Французский жим EZ-штангой сидя

Французский жим EZ-штанги сидя является одним из самых сильно изолирующих нагрузку на длинную головку трицепса упражнений. Эта головка находится с тыльной стороны руки. Под воздействием этого упражнения этот пучок мышцы начинает утолщаться и приобретать более четкие и более выразительные формы, что значительно расширяет верхнюю часть руки при взгляде на нее с боковой стороны. Французский жим следует применять в количестве 3-4 сетов по 6-10 повторений в каждом в середине тренировки на трицепсы. Перед этим жимом следует выполнить сидя жим штанги лежа узким хватом, так же можно выполнить отжимания от скамьи. После него — жим книзу, разгибания руки с гантелью в наклоне. Это упражнение хорошо подходит для атлетов среднего и выше уровней подготовки.

Техника выполнения французкого жима сидя или стоя

  1. Установите спинку скамьи в вертикальное положение, присядьте на сиденье, с силой упритесь ступнями ног в пол.
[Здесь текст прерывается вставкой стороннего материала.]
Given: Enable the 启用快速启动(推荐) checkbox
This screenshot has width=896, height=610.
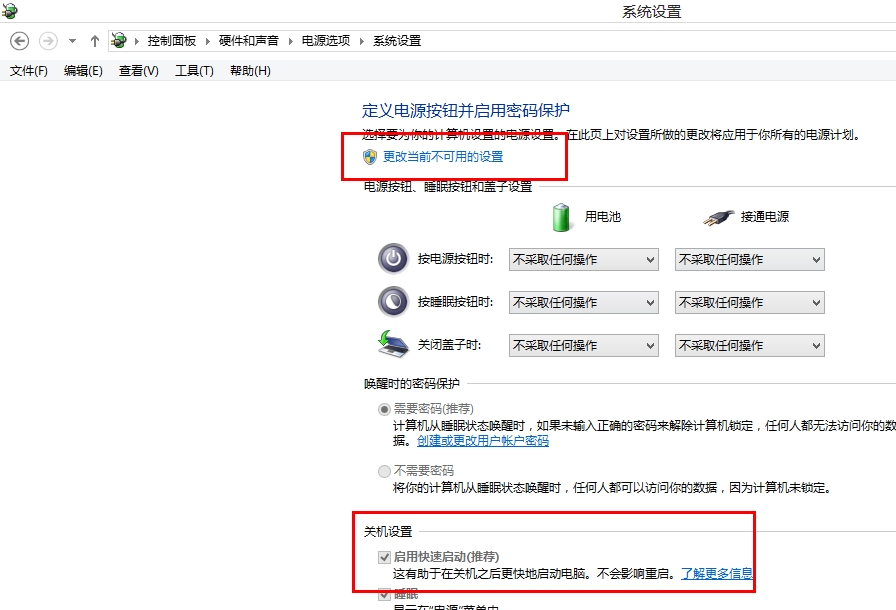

Трапеции спины должны быть прижаты к спинке скамьи. Спину нужно выровнять и немного прогнуть в районе поясницы.
  2. Беритесь за EZ-штангу сверху узким хватом за ее кривые части. Ладони нужно немножко повернуть друг к другу и держать их на расстоянии уже ширины плеч.
  3. Штангу следует поднять вверх, чтобы гриф был над самой макушкой. Торс и руки надо полностью выпрямить так, чтобы они находились в одной плоскости, идущей через бока вашего туловища. Подбородок держите параллельным полу или слегка приподнятым наверх. Это стартовое положение для этого упражнения.
  4. Вдохните как можно глубже и задержите дыхание, после чего локти согните так, чтобы гриф опустился за голову.
  5. Весь сет часть руки от плеча до локтя должна оставаться полностью неподвижной вместе с туловищем.
  6. Штангу опускайте за голову, пока не будете чувствовать, что трицепсы натянуты слишком сильно. После этого как можно сильнее напрягите трицепсы и верните штангу в исходное положение.
  7. Выдохните лишь тогда, когда штанга пройдет самый сложный участок в подъеме или когда ваши руки полностью выпрямятся.
  8. В самой верхней точке в упражнении выполните небольшую паузу и со всей силой напрягите свои трицепсы.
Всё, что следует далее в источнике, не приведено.